Inspired by his mums cooking a Leicester man quit his IT career and launched an online multi-million-pound business empire in meal kits.
Ketan Varu used to have spicy curry kits sent to him by his mum when he was at Sheffield Hallam University 15 years ago which inspired him to launch his business Spicentice.
The business, based in Craven Street, close to the Highcross shopping centre, Leicester, has gone on to sell more than three million spice kits offering a healthy and authentic taste of Indian family cooking.
His packs include everything from chicken tikka masala spices to katsu curry kits, jalfrezi spices and balti kits.
And they don’t just cover Indian dishes. They also make kits for meals like Chinese and southern fried chicken, fajita, chilli con carne and paella.
They now sell more than 1,000 packs a day, keeping 12 people in work and now supplies national retailers such as Ocado and Marks and Spencer.
The business has been such a success that the whole family is now part of the team, Ketan’s mum Manjula quit her sales assistant job at M&S to work with him, but she has been joined by his dad Ramnik, sister Tejal, and Ketan’s wife Mita.
Ketan’s kits are gluten and additive free.
The family has also benefited from a growing trend for families to shun ready meals and cook their dinners from scratch, partly inspired by the growing number of companies supplying complete, fresh meal kits online such as Hello Fresh and Gousto.
Ketan said: “We wanted to share our love of cooking from scratch but we didn’t want to limit ourselves to just Indian food because we love all kinds of different foods.
“We’ve had a great response from customers as we’ve widened the product range with many telling us they are broadening their cooking skills thanks to Spicentice.
“We’ve just moved to bigger premises with a larger warehouse to process the increasing orders.
“Mum and Dad are still involved with the company and are busier than ever which is great because our success started with their delicious recipes.”
As a student Ketan followed his mum’s written recipes and his friends loved his cooking.
Even when he went into IT he said colleagues told him his home-cooked lunches were brilliant.
Now 42, he said: “Mum must’ve thought I’d starve as a student because she sent food parcels and little letters with recipes and bags of spices as soon as I’d left home.
“I couldn’t cook at all in those days but I followed mum’s advice and soon I was able to enjoy a taste of home cooking while away at uni.

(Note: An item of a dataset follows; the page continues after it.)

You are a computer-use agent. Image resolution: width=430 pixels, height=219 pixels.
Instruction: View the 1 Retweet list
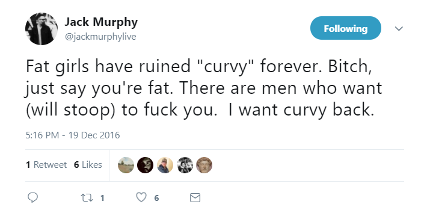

“My housemates all commented on the lovely smells coming from the kitchen so it was only a matter of time before I started cooking up larger portions to share and pretty soon all of my student friends were asking if they could come to dinner.
“Everyone loved mum and dad’s recipes.
“At that stage I never dreamed it would become a business. It was only later while working as an IT project manager that I started to see the potential.
“I would take in my home cooked food to heat at work for lunch and the same thing happened again with colleagues commenting on the smell and look of the food and asking to try some.
“Soon I was having to cook up larger batches so everyone could try some and as I developed the idea for Spicentice I would test out some of the recipes on my colleagues.”
Spicentice was launched in 2006, visiting farmers’ markets and food shows and things got serious when M&S placed an order for 80,000 units in 2008.
Orders from other supermarkets followed including Asda and Sainsburys but Ketan wanted to build his own brand with Spicentice rather than sell his products under supermarket labels.
When Mita quit her job as a primary school teacher, Ketan invested in new premises and a new e-commerce website and began to focus on online trading.